This article was updated on Dec. 9, 2017, and originally published on July 11, 2017.
Only 80 authorized licenses have been given to suppliers of medical marijuana in Canada. Canopy Growth Corporation (CGC 1.51%) holds five of them. Canopy Growth is also the largest Canadian marijuana stock, with a market cap of nearly $5 billion -- higher than that of rival Aurora Cannabis (ACB 2.63%) and nearly twice that of Aphria (NASDAQOTH: APHQF).
But is Canopy Growth a marijuana stock that investors should buy now? Here are three things you need to know first before making a decision.
1. Sales are soaring -- and so is the stock
Business is booming for Canopy Growth. The company reported its 2017 fiscal year and fourth-quarter results on June 27. Sales for the year totaled $39.9 million -- up a whopping 214% compared to the previous year. Although growth is slowing somewhat, it's still quite impressive: Canopy Growth posted fiscal 2018 second-quarter revenue of $17.6 million, a 107% year-over-year increase.
For much of 2017, Canopy Growth stock kind of muddled along. However, since September the stock has shifted into high gear. A major catalyst occurred on Oct. 30, 2017, with Fortune 500 alcoholic beverage maker Constellation Brands (STZ 0.61%) announcing that it was partnering with Canopy and buying a 9.9% stake in the marijuana grower for $245 million. The deal brought tremendous attention to Canopy Growth.
With the big Constellation partnership serving as a tailwind, Canopy Growth stock is now up more than 120% year to date. Unless something happens to drag the stock down, the company appears to be on track for its second consecutive year of triple-digit percentage gains.
2. Opportunities are great
While Canopy Growth's sales are growing in the Canadian medical marijuana market, that could be merely the tip of the iceberg for the company's potential. Canopy Growth has already begun to expand into international markets, including Australia, Brazil, Chile, and Germany.
The German market is especially promising. Germany legalized medical marijuana effective March 2017. However, the country is importing all medical marijuana until it can establish a state-regulated program for internal production. With a population of more than 80 million, Germany presents a large potential market for Canopy Growth.
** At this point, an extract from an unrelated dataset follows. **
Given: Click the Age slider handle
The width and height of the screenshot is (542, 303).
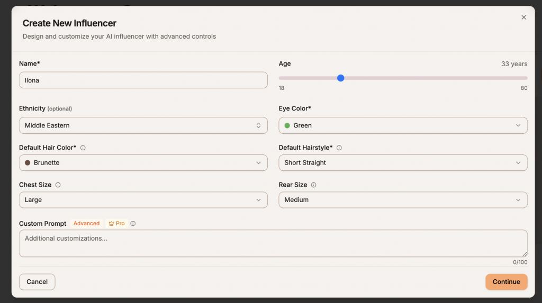Looking at the screenshot, I should point(341,78).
Then there's the likelihood of a much bigger market right at home. Canadian Prime Minister Justin Trudeau is committed to deliver on a campaign promise to legalize the recreational use of marijuana. His goal is for this legalization to be effective in July 2018.
Assuming nothing derails Trudeau's efforts, it would present another great opportunity for Canopy Growth. Professional services firm Deloitte projects that the retail market for marijuana could be between $4.9 billion to $8.7 billion annually.
3. Risks are great, too
While the opportunities for Canopy Growth are indeed great, so are the risks that the company faces. One risk is that the timeline for Canada's national legalization of recreational marijuana could be pushed back. This risk appears to be decreasing, though.
It's also possible that Canopy Growth could see its sales in Germany decrease once the country sets up its program for native marijuana growers. However, it's unknown how long the process will take for the German government to establish the program. Also, Canopy's acquisition of German distributor MedCann (now known as Spectrum Cannabis) in 2016 should help the company maintain its presence in Germany.
In the meantime, other Canadian marijuana growers are eyeing the German market. Aurora Cannabis acquired a leading German wholesale importer in May. Aphria has also indicated interest in selling medical marijuana in Germany.
These issues are relatively small, though, compared to the biggest contributor to risk for Canopy Growth: The stock is super expensive right now. Shares trade at nearly 76 times sales. That's beyond nosebleed level. This stratospheric valuation has a lot of growth baked into the price of the stock. If there are any hiccups in that growth, Canopy Growth investors could feel the pain.